The records -
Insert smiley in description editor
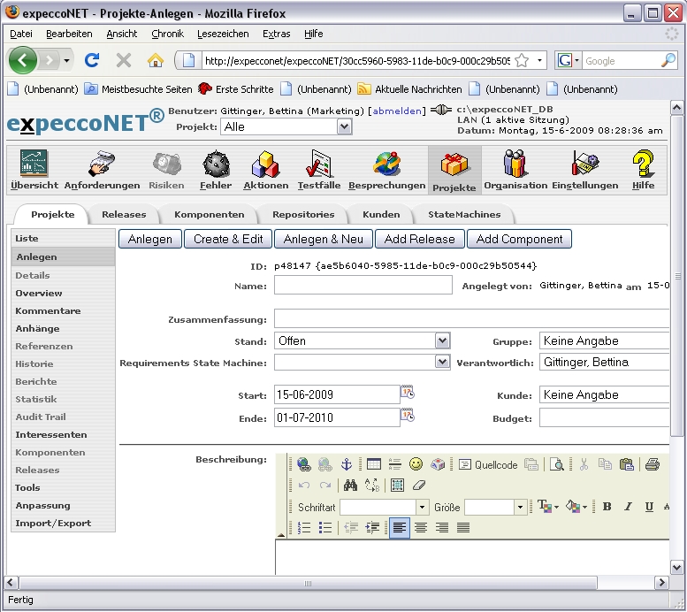Viewport: 687px width, 612px height. click(x=416, y=464)
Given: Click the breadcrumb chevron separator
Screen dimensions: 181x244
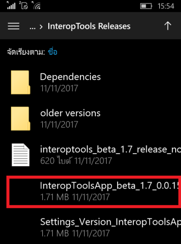Looking at the screenshot, I should tap(41, 27).
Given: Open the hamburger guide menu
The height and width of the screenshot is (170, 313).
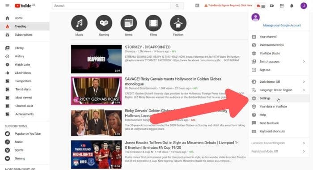Looking at the screenshot, I should pos(8,6).
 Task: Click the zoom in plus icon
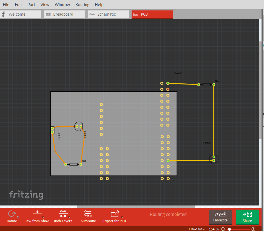253,229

Instructions to follow -
Omit the pictures and reproduce the remaining material above exactly.

Written response -
Insert smiley in description editor
Viewport: 687px width, 612px height. click(x=416, y=464)
Given: Click the breadcrumb chevron separator
Screen dimensions: 181x244
Looking at the screenshot, I should tap(41, 27).
Given: Open the hamburger guide menu
The height and width of the screenshot is (170, 313).
Looking at the screenshot, I should pos(8,6).
 Task: Click the zoom in plus icon
253,229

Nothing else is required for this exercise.